Soft, delicate, graceful and gentle - these are the words that come to mind as one moves through the pages of Mary Yukari Waters’ The Laws of Evening. Waters debut collection of short stories has as its underlying theme Japan during the post-Second World War years. Though set in the WWII era, Waters’ book is no tale of battles, warriors, soldiers or politicians. Instead she writes about the widowed women, the orphaned children, the old parents - those left in the wake of war who must follow through its aftermath and struggle to bring a semblance of stability to their own lives.
Each story is also a celebration of the indomitable human spirit. Although Waters refrains from narrating dramatic sequences or events, the feeling of loss is conveyed in a very unobtrusive way. The slow demise of the traditional Japanese culture, the gradual fading away of practices like the tea ceremony, the correct degree of bowing, the art of flower arrangement are apparent while Waters’ characters attempt to rise in subdued and understated ways over human failures and foibles. This understated and gentle treatment of the plots is in essence the greatest strength of the book.
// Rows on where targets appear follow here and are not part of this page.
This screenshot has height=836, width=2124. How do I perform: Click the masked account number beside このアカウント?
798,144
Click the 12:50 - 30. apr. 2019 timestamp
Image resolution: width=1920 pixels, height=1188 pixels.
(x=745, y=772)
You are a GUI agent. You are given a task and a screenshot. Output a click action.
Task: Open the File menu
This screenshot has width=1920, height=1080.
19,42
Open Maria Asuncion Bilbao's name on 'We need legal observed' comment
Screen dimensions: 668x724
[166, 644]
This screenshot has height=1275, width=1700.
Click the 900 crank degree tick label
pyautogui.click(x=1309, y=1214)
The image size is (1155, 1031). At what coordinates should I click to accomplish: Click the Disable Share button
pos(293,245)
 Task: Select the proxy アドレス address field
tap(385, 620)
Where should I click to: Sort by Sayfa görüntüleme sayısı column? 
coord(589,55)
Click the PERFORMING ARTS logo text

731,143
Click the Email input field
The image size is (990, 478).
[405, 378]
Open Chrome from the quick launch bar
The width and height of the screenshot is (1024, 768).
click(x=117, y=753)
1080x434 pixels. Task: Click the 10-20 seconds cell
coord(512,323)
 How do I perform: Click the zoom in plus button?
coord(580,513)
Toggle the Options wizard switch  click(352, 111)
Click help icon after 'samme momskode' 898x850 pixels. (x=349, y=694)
In “Shibusa”, the manner in which the stoic Goto conducts herself so as to not embarrass Nishimato, an old acquaintance who has fallen into bad times, is very touching. Goto lives alone, yet we are told only in passing, without much fanfare, of how her husband and son were killed by bombs a few years back. In “Aftermath” a mother watches the new Western influences of bread, cheese and baseball creep up on her small son and feels saddened by the fact that he will reminisce over the wrong things of childhood later in life. In “Rationing”, a son finally understands and penetrates his father’s mask, a mask worn thorough the war years of loss, defeat, surrender, and later the rebuilding of the new Japan.
With The Laws of Evening, Mary Yukari Waters makes a brilliant debut and leaves her readers hankering for more. Her next book will most certainly be eagerly awaited.